** START OF EXERCISE MATERIAL **

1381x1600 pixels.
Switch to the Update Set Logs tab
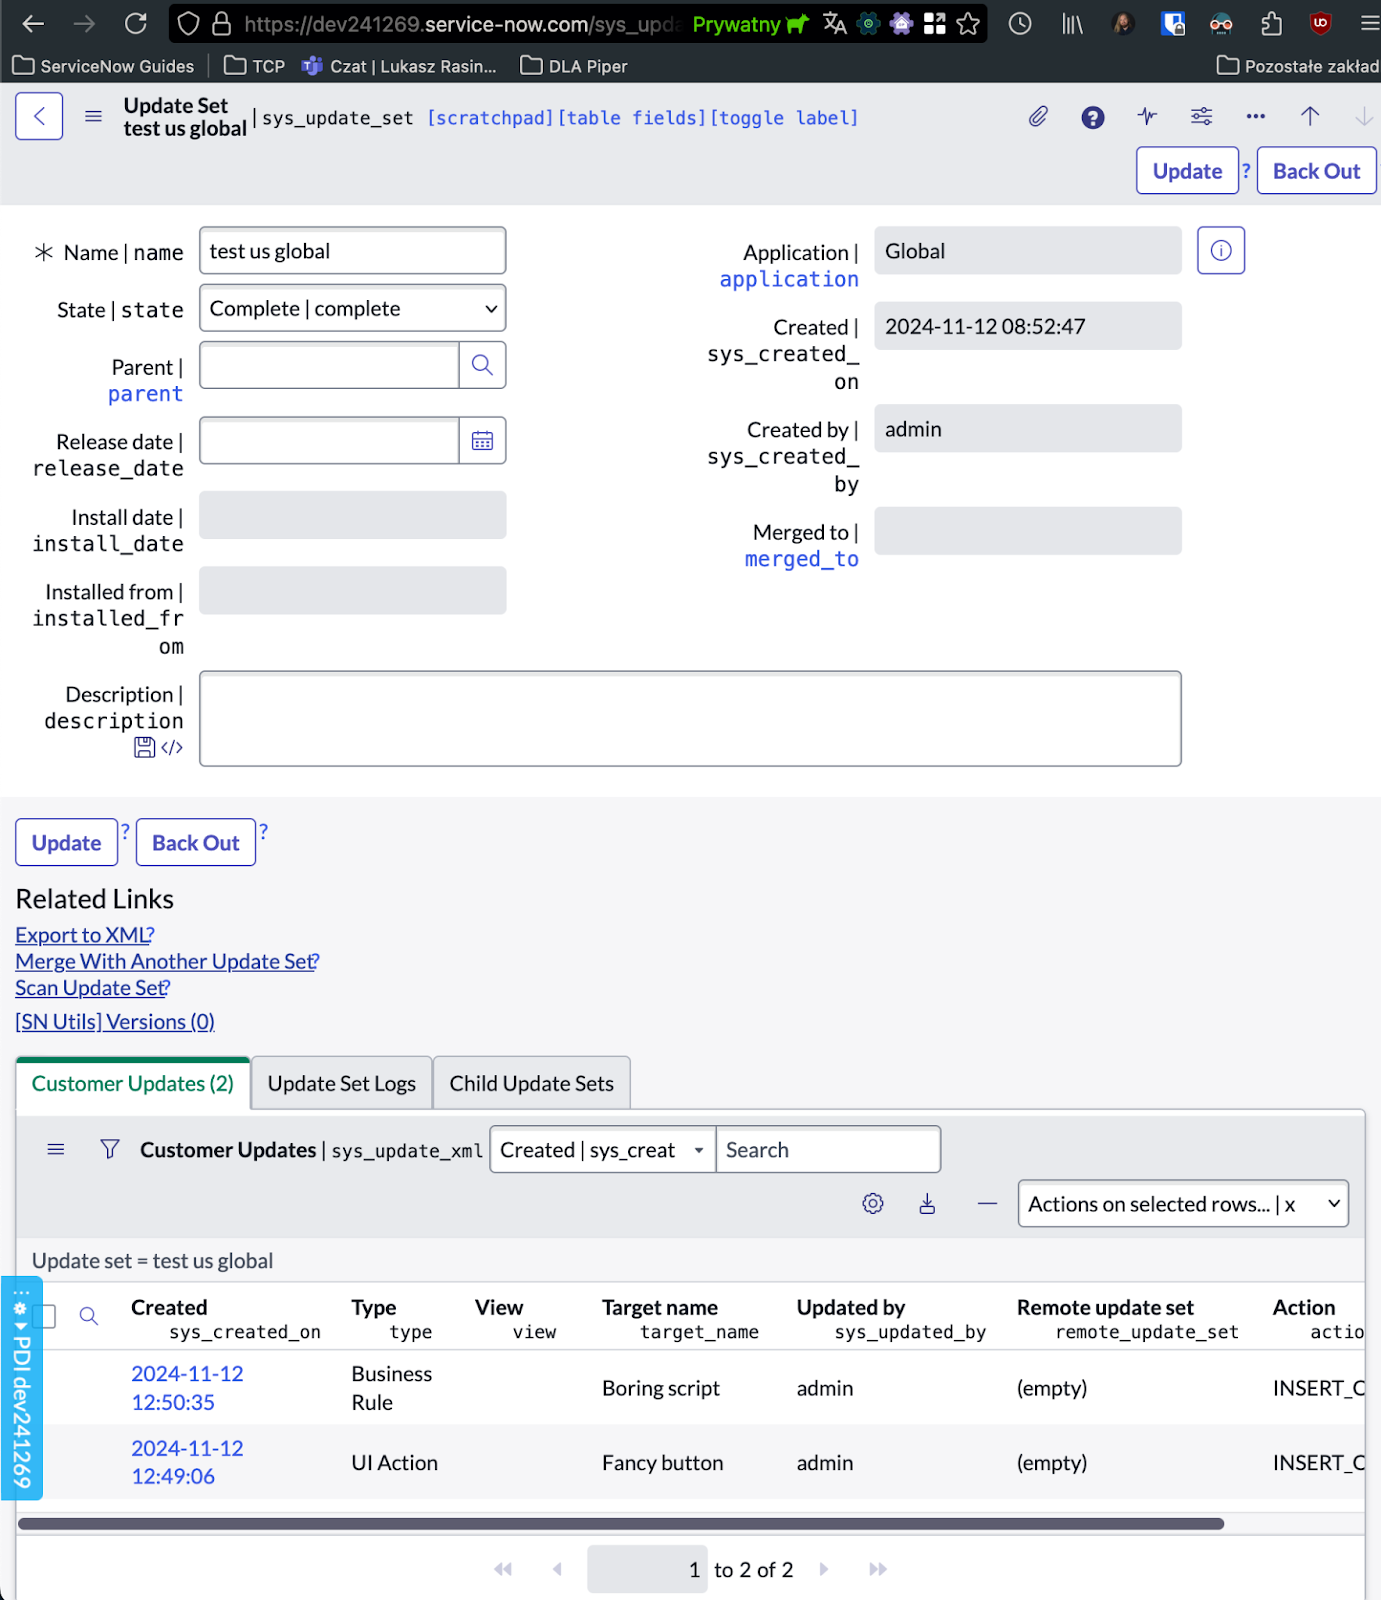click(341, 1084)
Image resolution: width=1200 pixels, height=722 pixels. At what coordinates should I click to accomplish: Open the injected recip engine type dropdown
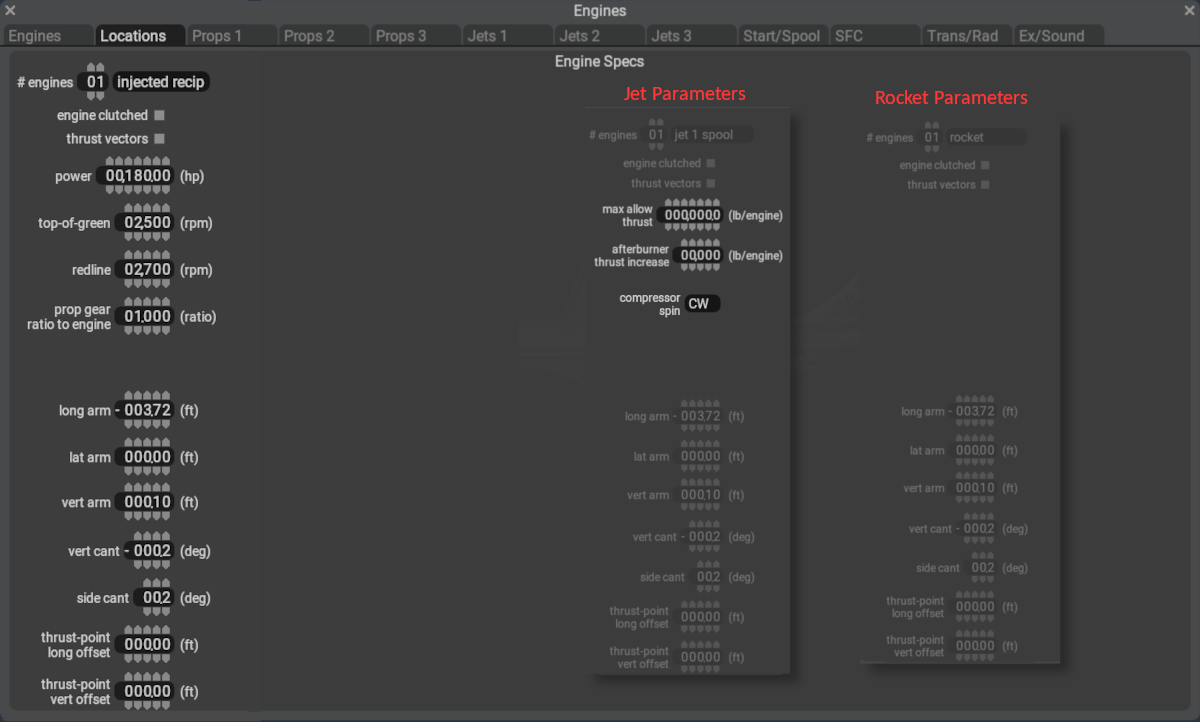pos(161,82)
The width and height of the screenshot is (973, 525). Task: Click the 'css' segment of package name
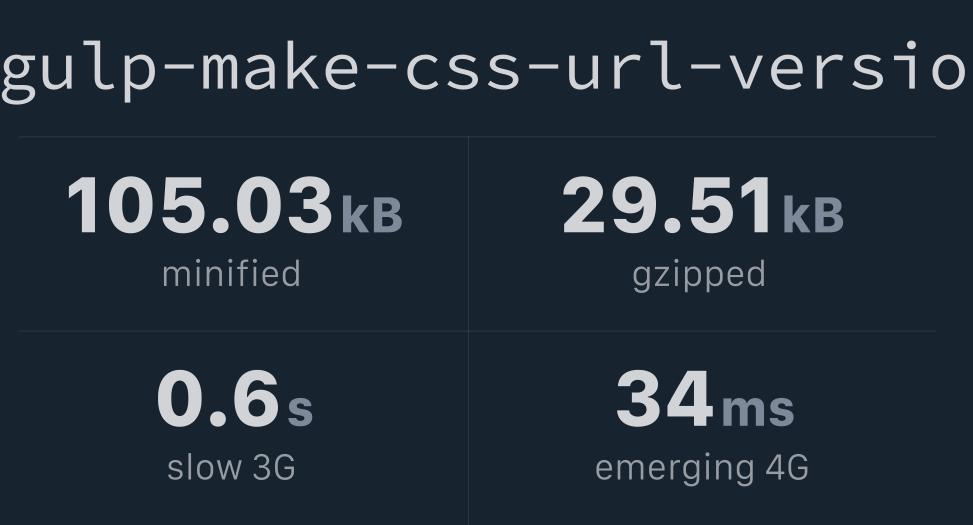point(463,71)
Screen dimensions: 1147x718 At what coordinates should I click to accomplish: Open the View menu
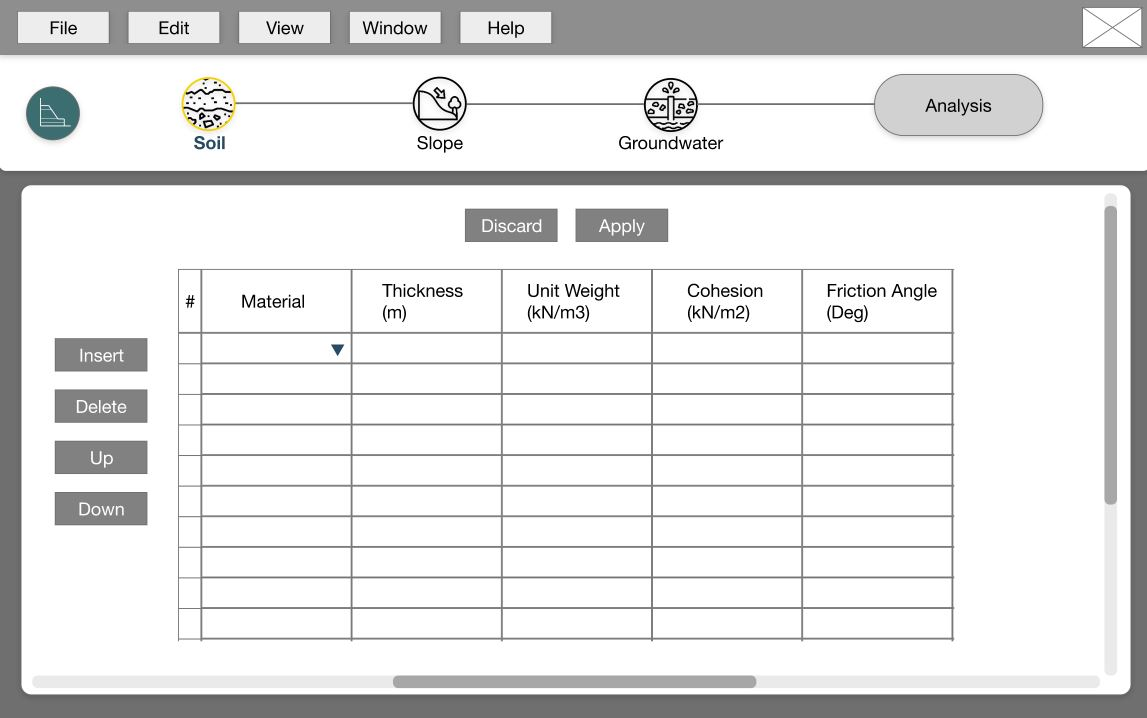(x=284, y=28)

** END OF EXERCISE MATERIAL **

Rewrite the data as a JSON list of strings, one string per line, from the line containing "Screen dimensions: 1147x718" through the end of the data. Leave out blank lines and the pictures.

=== RESPONSE BELOW ===
[
  "Screen dimensions: 1147x718 At what coordinates should I click to accomplish: Open the View menu",
  "(x=284, y=28)"
]